Instruções da tarefa:
Responda a estas perguntas sobre o artigo acerca da dupla moral:
(a) Em que jornal e em que data o artigo saiu?
(b) Segundo Karl Marx, as "armas da crítica" servem apenas para abrir caminho para quê?
(c) Que frase o artigo atribui a Paulo Freire?

Olavo de Carvalho


O Globo, 17 de janeiro de 2004

Desde sua remota origem nos clubes de debates do século XVIII, a comunidade dos revolucionários e progressistas, sempre alegando falar em nome de todos os homens e romper as barreiras sociais que os separam, tem sido uma das mais excludentes e discriminatórias, ao ponto de professar abertamente a dupla moral: uma para “nós”, outra para “eles”.

Lênin expõe o princípio, com seu cinismo costumeiro, neste parágrafo das Selected Works (Vol. III, pp. 486 ss.):

“É errado escrever sobre companheiros de Partido numa linguagem que sistematicamente dissemine entre as massas trabalhadoras o ódio, a aversão e o desprezo àqueles que sustentam opiniões divergentes. Mas pode-se e deve-se escrever nesse tom sobre organizações dissidentes…” Neste caso, prossegue Lênin, deve-se falar numa linguagem “calculada para despertar contra o oponente os piores pensamentos, as piores suspeitas; não para corrigir-lhe os erros, mas para destrui-lo, para varrer sua organização da face da Terra”.

Ou seja: o direito a uma discussão honesta é privilégio dos fiéis. Contra inimigos e infiéis, vale tudo: não somente o militante despejará em cima deles todo o arsenal de falácias erísticas que no debate interno seriam cuidadosamente evitadas, mas ainda recorrerá à calúnia, à difamação, à intimidação, ao boicote e à chantagem, com a boa consciência de quem estivesse sendo até justo e bondoso demais para com adversários que, em melhores circunstâncias, ele teria a obrigação de matar.

Fora dos círculos dos eleitos, a polêmica de esquerda é nada mais que homicídio adiado ou, na hipótese mais branda, sublimado.

Chega a ser fantástico que, nos meios cristãos, tanta gente nos anos 60 professasse acreditar na possibilidade de um diálogo franco com os marxistas, quando o próprio Karl Marx já havia anunciado que as “armas da crítica” se destinam apenas a aplanar o caminho para a “crítica pelas armas”. Esse “diálogo” serviu apenas para desarmar os cristãos ante os genocídios que se seguiram na China, no Camboja e na Coréia do Norte, contra os quais a hierarquia católica, por medo de ferir suscetibilidades comunistas, nada fez.

O princípio leninista da dupla moral foi repetido, sob diferentes formas, por uma infinidade de intelectuais ativistas, entre os quais me vêm agora à memória Paulo Freire (“devemos ser tolerantes, mas não com os nossos inimigos”) e Herbert Marcuse (“tolerância libertadora significa: toda tolerância para com a esquerda, nenhuma para com a direita”).

Linhas de dados:
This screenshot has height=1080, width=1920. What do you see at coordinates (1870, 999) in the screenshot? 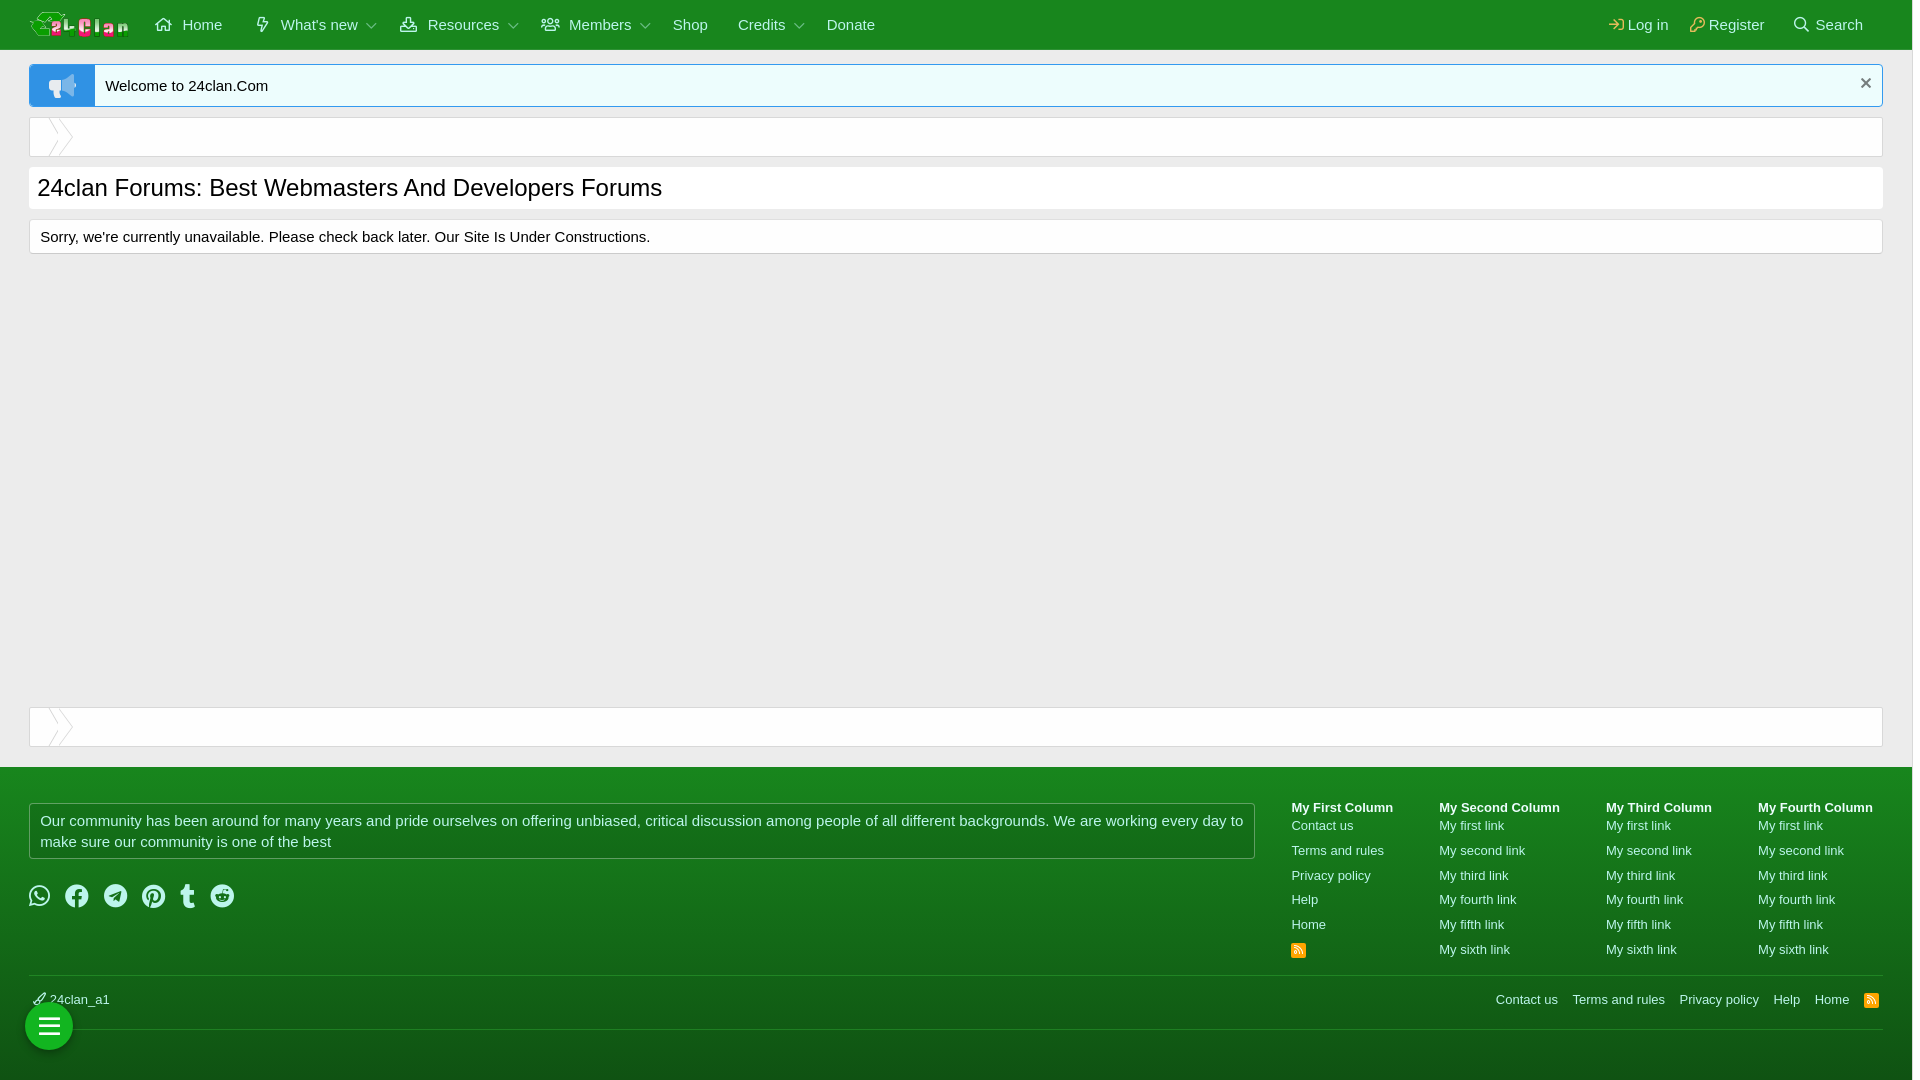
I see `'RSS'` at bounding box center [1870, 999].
* * *
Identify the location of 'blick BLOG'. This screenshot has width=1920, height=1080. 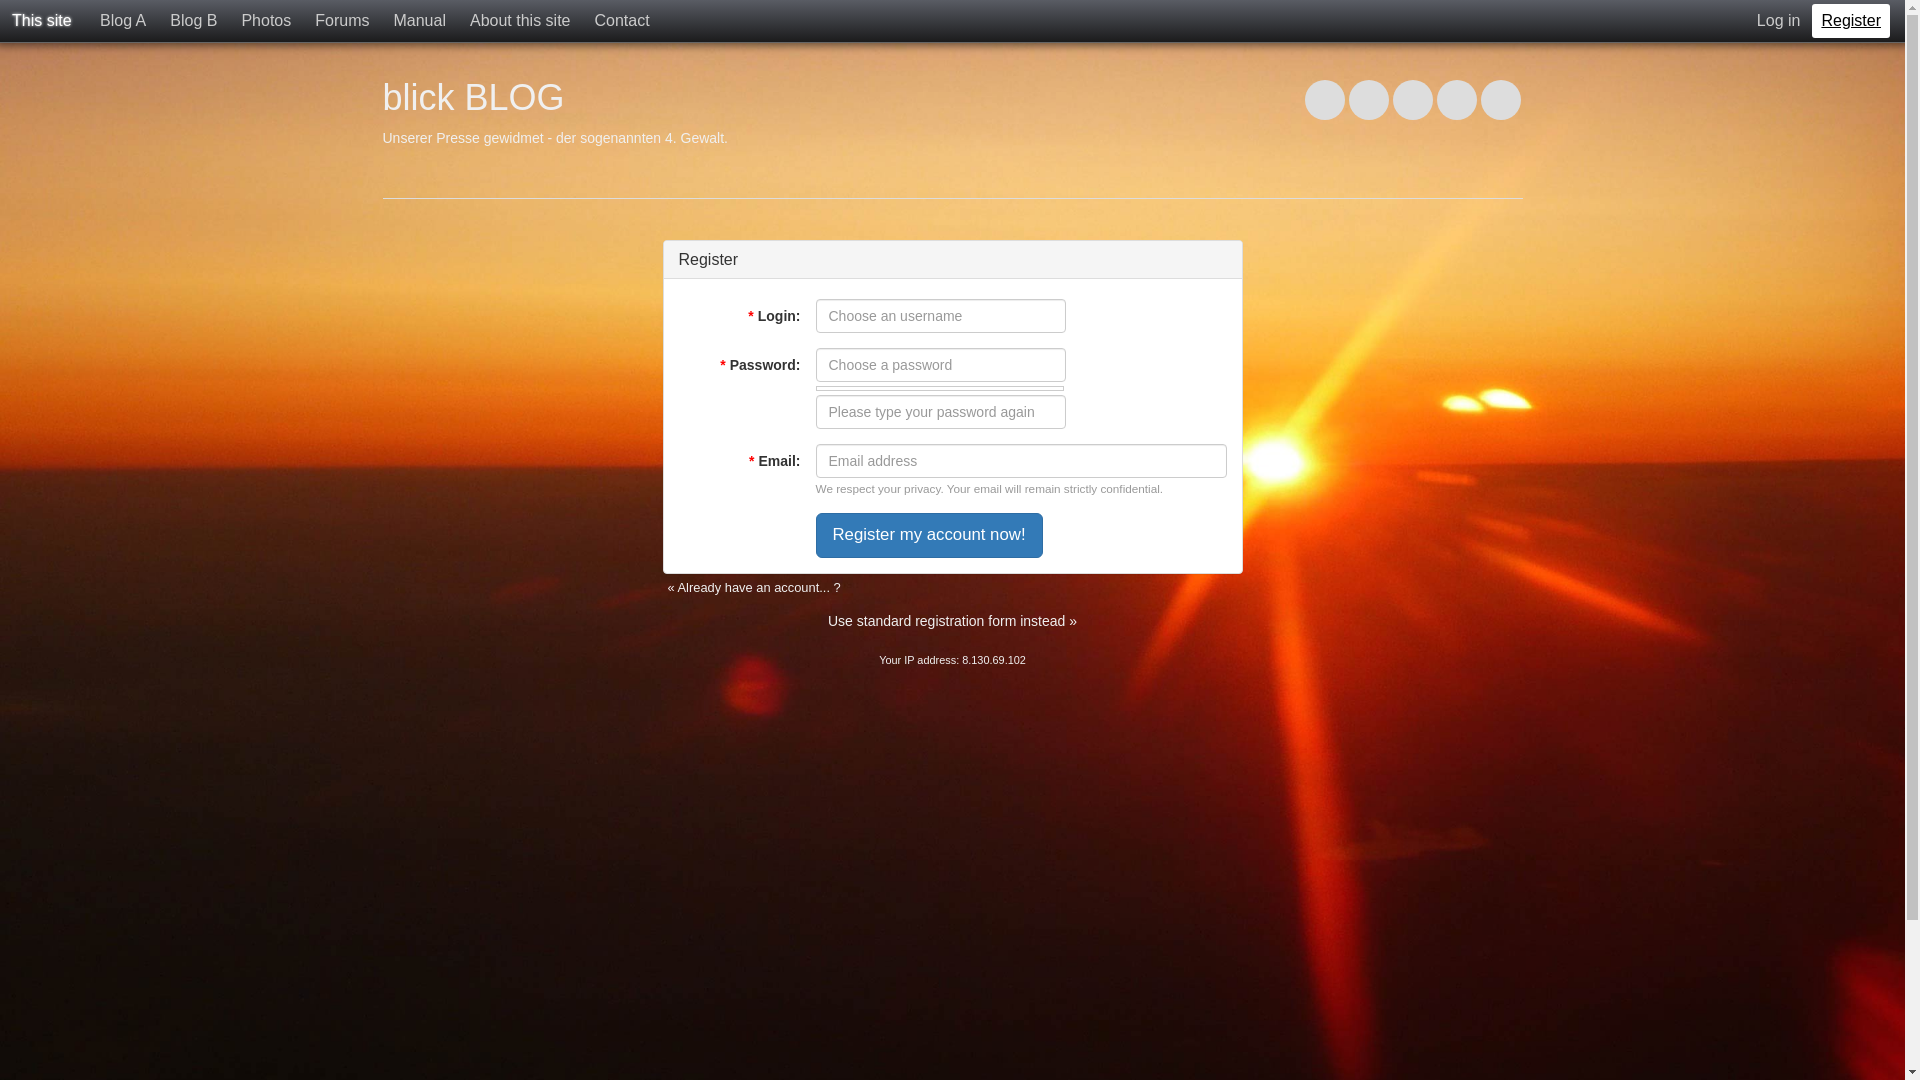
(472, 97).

Resposta:
(a) No jornal O Globo, em 17 de janeiro de 2004.
(b) Para a "crítica pelas armas".
(c) "devemos ser tolerantes, mas não com os nossos inimigos"